__What is being asked__
Swap "Instruction" for "Goal" in the lines from the one holding "You are a computer-use agent. The height" through the one holding "tap(609, 87)", inclusive, and write those lines out with nothing else changed.

--- BEGIN ---

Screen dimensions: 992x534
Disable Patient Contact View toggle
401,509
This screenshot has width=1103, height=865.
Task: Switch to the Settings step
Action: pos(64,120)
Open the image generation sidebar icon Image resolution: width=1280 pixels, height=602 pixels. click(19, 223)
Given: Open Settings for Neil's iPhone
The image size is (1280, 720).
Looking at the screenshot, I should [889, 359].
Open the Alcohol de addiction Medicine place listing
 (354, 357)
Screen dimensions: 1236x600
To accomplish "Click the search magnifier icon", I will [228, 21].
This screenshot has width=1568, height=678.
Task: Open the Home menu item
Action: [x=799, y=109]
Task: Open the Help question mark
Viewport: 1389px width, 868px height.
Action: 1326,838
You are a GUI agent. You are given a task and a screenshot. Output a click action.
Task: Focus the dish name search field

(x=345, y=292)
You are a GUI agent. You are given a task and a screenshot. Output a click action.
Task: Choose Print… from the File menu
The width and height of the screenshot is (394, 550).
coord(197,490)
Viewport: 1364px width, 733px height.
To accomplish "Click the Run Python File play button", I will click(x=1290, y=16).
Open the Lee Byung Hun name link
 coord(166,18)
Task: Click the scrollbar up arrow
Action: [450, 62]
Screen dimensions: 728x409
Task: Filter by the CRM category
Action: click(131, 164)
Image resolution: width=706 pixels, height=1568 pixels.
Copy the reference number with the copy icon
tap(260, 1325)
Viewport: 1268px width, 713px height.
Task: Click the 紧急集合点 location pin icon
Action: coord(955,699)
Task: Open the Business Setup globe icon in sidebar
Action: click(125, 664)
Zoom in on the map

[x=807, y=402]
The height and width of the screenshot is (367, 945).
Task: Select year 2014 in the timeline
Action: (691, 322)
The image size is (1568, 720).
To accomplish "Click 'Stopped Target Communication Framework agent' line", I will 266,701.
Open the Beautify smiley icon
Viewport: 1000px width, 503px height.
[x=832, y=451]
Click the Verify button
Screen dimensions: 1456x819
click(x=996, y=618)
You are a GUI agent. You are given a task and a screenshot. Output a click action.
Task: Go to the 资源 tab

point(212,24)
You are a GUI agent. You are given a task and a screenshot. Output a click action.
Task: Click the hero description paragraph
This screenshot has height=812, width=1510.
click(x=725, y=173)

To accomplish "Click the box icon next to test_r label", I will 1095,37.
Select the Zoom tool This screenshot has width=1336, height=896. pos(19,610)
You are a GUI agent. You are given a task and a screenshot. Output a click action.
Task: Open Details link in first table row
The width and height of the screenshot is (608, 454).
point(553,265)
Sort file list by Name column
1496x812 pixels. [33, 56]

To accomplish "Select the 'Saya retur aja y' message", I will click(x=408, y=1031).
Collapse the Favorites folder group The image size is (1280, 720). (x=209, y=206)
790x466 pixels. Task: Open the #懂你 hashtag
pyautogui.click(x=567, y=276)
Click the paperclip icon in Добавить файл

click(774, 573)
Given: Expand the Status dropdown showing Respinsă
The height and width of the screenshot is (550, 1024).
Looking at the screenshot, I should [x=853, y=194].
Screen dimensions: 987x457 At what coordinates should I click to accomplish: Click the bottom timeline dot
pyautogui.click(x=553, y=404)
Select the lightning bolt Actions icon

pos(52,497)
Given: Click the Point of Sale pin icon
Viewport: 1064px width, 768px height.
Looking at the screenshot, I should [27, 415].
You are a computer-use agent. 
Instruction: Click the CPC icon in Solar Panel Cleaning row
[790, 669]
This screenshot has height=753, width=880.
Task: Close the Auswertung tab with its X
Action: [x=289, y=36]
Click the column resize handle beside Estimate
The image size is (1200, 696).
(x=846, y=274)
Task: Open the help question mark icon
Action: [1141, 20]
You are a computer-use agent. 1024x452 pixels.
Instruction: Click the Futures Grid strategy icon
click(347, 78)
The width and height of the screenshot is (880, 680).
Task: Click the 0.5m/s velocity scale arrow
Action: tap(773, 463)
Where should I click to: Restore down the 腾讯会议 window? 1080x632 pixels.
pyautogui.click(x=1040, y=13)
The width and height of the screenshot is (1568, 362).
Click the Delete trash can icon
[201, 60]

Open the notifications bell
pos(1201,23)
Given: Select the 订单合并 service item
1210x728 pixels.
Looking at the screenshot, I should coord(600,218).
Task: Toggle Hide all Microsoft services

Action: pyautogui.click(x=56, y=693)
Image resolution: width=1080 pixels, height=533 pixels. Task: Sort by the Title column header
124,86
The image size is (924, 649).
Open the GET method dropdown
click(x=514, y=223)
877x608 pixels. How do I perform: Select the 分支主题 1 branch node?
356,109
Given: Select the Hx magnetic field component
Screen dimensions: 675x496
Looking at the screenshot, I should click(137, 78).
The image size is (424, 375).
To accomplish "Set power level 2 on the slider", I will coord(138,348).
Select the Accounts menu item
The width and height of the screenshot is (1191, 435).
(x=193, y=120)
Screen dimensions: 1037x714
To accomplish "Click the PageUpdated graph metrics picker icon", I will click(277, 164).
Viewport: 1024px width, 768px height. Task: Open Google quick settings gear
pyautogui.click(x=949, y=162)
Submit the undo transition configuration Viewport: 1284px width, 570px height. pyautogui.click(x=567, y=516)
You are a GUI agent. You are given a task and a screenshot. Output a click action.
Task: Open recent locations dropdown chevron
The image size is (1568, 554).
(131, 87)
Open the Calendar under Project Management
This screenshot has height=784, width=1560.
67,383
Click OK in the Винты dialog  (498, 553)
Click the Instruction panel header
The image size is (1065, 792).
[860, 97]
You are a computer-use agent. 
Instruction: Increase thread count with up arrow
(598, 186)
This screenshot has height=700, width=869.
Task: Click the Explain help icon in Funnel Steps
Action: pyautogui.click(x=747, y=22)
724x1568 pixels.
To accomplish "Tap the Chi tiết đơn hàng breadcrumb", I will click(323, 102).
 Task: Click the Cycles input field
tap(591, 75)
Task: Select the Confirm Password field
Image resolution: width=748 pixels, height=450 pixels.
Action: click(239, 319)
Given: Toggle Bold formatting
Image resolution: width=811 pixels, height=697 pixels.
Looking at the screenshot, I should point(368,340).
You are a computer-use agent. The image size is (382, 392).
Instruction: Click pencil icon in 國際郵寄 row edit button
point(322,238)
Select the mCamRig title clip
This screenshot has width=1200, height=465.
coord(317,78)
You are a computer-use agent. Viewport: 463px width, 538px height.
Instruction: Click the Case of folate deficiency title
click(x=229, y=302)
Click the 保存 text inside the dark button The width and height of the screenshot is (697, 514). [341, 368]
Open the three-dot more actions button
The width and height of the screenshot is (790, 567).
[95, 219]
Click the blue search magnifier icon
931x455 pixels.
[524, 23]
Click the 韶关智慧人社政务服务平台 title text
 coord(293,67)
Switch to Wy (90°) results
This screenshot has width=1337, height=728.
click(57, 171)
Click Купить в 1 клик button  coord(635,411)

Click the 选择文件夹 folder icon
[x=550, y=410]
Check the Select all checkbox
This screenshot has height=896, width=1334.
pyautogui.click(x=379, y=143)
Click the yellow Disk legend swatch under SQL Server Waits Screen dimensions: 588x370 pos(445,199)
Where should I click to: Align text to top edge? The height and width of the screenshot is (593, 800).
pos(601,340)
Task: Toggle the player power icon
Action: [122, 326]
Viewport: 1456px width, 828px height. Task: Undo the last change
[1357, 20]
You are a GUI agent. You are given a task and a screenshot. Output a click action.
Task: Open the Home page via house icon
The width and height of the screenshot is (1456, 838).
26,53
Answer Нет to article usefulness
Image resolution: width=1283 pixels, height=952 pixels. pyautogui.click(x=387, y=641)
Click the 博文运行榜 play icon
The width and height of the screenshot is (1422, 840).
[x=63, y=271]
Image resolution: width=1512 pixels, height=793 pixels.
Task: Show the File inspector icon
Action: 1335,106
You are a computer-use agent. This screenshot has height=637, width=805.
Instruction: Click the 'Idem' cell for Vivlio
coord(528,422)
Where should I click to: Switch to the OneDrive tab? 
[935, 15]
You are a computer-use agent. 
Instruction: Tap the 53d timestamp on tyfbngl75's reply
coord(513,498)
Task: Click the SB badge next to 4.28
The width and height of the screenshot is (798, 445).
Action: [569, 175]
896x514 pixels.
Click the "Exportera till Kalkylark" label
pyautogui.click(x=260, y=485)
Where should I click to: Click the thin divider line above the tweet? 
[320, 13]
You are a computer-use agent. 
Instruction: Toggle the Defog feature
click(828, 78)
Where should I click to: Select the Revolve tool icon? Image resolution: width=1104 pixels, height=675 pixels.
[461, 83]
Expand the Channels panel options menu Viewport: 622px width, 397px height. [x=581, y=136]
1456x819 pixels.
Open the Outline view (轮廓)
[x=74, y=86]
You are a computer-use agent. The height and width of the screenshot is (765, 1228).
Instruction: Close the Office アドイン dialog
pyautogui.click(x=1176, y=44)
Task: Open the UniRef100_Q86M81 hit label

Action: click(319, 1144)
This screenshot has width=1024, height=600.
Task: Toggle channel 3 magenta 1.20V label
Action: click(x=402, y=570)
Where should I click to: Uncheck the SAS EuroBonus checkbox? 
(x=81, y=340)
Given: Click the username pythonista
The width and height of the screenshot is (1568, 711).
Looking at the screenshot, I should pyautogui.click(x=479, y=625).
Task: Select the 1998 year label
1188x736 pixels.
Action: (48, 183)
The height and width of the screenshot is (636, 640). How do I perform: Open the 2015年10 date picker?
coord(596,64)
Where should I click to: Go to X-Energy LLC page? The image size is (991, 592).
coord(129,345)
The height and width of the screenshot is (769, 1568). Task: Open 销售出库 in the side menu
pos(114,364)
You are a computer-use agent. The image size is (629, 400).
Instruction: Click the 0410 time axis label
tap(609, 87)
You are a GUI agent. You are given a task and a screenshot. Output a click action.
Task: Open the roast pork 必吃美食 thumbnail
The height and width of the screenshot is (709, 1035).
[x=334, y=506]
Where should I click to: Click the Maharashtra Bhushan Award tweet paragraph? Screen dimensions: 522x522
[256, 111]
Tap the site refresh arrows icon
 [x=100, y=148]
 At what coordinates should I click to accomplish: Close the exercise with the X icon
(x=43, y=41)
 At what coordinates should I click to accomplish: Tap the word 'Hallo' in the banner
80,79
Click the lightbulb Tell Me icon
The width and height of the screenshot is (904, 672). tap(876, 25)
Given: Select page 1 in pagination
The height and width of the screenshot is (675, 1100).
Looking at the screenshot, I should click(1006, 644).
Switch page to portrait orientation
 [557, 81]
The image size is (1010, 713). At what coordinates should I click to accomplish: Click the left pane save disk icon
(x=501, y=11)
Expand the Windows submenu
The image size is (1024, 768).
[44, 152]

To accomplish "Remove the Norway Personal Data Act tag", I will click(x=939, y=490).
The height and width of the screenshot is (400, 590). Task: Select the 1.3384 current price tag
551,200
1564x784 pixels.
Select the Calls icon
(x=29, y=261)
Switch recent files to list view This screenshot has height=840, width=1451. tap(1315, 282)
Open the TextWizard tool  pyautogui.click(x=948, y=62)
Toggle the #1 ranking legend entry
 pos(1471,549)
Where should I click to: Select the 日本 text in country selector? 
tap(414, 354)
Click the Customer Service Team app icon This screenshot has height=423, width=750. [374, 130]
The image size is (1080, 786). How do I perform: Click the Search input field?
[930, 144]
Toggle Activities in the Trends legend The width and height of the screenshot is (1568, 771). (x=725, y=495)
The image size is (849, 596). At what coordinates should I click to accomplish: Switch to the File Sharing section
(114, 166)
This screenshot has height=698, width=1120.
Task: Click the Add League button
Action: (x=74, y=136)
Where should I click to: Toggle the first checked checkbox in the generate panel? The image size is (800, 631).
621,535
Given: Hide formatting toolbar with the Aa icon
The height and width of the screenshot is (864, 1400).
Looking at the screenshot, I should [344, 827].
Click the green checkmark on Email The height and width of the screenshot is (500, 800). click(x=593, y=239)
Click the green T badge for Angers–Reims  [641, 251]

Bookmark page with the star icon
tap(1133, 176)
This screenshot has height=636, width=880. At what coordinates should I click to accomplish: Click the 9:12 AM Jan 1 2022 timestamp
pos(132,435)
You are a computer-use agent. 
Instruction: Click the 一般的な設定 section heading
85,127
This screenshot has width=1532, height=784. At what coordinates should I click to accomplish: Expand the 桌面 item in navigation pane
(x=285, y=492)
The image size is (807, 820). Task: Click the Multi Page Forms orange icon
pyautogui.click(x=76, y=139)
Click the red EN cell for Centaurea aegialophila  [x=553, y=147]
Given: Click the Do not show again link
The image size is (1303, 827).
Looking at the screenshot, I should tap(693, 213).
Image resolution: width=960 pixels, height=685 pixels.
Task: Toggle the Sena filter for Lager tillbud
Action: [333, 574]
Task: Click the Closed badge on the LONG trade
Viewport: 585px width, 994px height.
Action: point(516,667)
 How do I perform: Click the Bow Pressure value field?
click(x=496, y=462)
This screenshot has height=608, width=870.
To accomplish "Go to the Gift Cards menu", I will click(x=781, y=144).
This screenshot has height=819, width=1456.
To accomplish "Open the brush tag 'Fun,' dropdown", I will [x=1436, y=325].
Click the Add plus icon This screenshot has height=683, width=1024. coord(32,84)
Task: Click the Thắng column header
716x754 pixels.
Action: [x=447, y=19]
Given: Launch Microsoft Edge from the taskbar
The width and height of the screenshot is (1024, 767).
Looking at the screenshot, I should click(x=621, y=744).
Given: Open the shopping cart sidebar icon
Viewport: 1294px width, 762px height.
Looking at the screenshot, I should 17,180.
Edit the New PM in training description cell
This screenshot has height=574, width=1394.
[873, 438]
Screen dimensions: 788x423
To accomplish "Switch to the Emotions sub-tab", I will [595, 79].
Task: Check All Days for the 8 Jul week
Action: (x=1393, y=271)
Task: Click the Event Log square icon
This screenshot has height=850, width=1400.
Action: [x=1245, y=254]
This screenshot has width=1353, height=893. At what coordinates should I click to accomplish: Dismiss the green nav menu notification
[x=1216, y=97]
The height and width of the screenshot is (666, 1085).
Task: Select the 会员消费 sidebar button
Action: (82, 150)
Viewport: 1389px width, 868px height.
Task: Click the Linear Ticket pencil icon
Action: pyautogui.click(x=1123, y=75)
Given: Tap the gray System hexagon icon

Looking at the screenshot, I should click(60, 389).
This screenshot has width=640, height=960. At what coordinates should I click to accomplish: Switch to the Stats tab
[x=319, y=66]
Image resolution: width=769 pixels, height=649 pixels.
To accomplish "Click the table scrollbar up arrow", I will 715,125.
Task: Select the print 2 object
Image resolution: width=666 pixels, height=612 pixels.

--- END ---

__Response__
You are a computer-use agent. The height and width of the screenshot is (765, 1228).
Goal: Close the Office アドイン dialog
pyautogui.click(x=1176, y=44)
Task: Open the UniRef100_Q86M81 hit label

Action: click(319, 1144)
This screenshot has width=1024, height=600.
Task: Toggle channel 3 magenta 1.20V label
Action: click(x=402, y=570)
Where should I click to: Uncheck the SAS EuroBonus checkbox? 
(x=81, y=340)
Given: Click the username pythonista
The width and height of the screenshot is (1568, 711).
Looking at the screenshot, I should pyautogui.click(x=479, y=625).
Task: Select the 1998 year label
1188x736 pixels.
Action: (48, 183)
The height and width of the screenshot is (636, 640). How do I perform: Open the 2015年10 date picker?
coord(596,64)
Where should I click to: Go to X-Energy LLC page? The image size is (991, 592).
coord(129,345)
The height and width of the screenshot is (769, 1568). Task: Open 销售出库 in the side menu
pos(114,364)
You are a computer-use agent. The image size is (629, 400).
Goal: Click the 0410 time axis label
tap(609, 87)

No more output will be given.